▸ **Your task**
In the records that follow, find each line containing "will" and copy it.

Data excerpts:
-- -- --
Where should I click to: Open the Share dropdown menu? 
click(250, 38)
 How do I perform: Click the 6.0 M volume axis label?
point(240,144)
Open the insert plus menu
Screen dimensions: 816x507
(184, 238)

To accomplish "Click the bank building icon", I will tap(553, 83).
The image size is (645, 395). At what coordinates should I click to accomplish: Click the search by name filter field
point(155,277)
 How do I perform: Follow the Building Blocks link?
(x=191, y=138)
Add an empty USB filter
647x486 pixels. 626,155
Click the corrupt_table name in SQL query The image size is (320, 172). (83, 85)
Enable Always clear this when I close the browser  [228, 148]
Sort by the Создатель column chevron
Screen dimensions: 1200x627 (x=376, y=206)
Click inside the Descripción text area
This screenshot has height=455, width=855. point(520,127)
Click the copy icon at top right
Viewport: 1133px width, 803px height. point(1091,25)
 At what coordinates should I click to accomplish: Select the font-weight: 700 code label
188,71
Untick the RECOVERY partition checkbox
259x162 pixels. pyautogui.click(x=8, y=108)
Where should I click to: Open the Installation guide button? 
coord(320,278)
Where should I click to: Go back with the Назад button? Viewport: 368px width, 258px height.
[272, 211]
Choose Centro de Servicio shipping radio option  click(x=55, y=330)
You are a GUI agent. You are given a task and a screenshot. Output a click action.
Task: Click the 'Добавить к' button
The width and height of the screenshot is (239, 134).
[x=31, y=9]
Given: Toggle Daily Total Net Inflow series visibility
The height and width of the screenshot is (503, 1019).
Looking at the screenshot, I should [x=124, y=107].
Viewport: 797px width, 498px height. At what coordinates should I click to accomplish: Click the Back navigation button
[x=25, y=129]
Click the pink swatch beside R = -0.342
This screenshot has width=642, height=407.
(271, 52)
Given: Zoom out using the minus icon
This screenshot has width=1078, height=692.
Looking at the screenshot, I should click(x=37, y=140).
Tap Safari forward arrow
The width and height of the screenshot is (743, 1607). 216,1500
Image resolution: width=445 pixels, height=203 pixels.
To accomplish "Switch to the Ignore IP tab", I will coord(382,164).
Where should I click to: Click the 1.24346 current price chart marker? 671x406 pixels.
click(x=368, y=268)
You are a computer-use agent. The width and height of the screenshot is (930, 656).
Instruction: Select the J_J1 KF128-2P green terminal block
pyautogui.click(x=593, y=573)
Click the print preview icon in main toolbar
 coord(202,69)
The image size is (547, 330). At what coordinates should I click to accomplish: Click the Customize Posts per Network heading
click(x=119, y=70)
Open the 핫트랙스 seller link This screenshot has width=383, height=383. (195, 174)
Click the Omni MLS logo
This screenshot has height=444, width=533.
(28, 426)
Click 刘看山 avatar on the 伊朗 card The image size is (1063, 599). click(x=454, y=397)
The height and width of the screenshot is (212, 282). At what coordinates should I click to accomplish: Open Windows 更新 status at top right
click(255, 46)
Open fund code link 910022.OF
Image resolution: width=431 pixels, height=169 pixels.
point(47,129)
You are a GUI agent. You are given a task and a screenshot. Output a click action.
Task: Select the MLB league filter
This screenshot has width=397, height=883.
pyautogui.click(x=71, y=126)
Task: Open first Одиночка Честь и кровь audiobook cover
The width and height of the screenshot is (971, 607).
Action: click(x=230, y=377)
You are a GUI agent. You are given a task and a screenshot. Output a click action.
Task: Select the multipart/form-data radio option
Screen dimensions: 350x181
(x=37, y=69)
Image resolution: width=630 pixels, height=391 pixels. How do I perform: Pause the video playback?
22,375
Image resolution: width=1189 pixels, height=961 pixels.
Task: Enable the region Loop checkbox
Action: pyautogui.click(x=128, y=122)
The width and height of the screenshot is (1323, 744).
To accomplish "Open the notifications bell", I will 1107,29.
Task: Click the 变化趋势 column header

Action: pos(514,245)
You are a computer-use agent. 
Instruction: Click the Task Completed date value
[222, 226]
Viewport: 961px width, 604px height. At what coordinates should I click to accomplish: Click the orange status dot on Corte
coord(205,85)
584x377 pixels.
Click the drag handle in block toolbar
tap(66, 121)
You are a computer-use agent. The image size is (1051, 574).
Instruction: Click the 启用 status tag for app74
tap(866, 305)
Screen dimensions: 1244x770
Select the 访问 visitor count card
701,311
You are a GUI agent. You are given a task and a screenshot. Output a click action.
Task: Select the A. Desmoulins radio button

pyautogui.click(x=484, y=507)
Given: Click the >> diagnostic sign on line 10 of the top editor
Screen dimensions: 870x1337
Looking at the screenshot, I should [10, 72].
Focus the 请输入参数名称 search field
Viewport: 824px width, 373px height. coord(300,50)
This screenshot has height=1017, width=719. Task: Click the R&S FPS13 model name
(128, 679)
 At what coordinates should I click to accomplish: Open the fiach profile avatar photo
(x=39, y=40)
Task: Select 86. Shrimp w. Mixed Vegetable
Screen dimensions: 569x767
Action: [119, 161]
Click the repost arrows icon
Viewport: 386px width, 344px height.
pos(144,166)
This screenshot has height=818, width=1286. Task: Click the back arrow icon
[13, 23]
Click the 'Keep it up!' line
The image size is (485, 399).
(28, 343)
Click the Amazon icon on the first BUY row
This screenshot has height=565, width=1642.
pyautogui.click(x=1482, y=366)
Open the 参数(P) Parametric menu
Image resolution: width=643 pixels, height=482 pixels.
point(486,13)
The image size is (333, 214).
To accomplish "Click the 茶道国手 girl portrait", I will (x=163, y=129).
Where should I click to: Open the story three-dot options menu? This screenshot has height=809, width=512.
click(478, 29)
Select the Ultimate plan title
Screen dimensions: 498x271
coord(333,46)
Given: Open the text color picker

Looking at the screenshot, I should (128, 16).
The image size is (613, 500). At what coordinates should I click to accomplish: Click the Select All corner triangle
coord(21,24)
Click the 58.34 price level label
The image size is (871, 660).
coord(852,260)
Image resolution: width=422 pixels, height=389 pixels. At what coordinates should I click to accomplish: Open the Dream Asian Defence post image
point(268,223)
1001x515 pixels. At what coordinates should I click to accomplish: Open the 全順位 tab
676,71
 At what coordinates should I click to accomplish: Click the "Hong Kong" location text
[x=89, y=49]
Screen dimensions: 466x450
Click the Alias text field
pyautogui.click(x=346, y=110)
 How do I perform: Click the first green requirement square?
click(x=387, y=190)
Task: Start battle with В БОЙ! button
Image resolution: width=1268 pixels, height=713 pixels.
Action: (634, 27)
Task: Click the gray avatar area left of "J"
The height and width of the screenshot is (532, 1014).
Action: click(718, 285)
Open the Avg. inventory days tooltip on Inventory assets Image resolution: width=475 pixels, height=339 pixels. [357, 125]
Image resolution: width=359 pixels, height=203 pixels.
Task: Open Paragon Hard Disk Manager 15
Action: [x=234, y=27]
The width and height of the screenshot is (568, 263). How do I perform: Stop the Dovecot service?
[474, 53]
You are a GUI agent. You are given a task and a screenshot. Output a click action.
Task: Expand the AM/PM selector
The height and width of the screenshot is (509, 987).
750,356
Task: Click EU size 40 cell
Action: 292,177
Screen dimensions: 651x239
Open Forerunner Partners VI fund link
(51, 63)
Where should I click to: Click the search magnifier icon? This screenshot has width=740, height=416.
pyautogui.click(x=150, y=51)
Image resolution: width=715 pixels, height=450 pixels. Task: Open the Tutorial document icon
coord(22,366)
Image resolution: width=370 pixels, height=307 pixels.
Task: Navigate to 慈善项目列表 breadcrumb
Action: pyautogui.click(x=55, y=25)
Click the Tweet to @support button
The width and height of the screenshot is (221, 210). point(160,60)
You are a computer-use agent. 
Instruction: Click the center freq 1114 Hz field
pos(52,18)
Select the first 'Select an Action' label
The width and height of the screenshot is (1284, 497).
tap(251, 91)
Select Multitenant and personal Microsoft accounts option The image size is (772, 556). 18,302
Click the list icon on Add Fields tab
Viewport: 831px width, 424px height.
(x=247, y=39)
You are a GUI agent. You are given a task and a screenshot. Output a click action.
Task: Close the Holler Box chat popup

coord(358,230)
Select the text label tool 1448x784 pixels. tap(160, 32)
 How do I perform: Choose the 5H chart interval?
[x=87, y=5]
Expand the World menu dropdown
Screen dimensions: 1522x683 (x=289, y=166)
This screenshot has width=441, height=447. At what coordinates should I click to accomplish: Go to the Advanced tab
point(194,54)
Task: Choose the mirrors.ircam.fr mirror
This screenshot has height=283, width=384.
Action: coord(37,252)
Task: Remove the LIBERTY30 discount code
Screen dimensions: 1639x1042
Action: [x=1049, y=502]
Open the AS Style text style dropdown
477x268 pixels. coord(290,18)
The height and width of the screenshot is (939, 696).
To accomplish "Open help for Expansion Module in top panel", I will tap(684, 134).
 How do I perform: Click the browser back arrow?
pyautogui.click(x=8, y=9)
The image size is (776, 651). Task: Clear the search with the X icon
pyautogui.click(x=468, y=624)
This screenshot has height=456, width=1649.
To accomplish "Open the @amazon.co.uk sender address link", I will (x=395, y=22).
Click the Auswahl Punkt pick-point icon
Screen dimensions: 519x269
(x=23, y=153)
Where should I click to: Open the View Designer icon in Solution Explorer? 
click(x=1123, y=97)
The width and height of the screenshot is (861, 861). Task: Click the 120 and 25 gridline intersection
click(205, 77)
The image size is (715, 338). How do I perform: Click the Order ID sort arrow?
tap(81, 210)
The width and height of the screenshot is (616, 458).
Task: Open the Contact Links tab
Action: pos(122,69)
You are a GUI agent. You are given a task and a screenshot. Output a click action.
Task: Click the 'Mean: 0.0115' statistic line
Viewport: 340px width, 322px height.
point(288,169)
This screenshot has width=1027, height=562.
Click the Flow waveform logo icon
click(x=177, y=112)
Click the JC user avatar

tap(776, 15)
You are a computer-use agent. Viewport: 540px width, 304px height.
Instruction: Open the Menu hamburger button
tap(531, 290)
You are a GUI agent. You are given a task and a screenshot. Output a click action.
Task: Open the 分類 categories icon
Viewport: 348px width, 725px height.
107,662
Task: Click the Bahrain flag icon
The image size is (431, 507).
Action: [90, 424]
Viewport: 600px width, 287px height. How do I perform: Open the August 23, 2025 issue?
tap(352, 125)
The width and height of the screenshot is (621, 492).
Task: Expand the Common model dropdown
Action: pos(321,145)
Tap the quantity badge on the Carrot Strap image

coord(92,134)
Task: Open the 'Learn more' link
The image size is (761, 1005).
-- -- --
▸ **Answer section**
To accomplish "Click the bank building icon", I will tap(553, 83).
To accomplish "Switch to the Ignore IP tab", I will coord(382,164).
To accomplish "Open the notifications bell", I will 1107,29.
To accomplish "Click the 茶道国手 girl portrait", I will (x=163, y=129).
To accomplish "Open help for Expansion Module in top panel", I will tap(684, 134).
To accomplish "Open the @amazon.co.uk sender address link", I will (x=395, y=22).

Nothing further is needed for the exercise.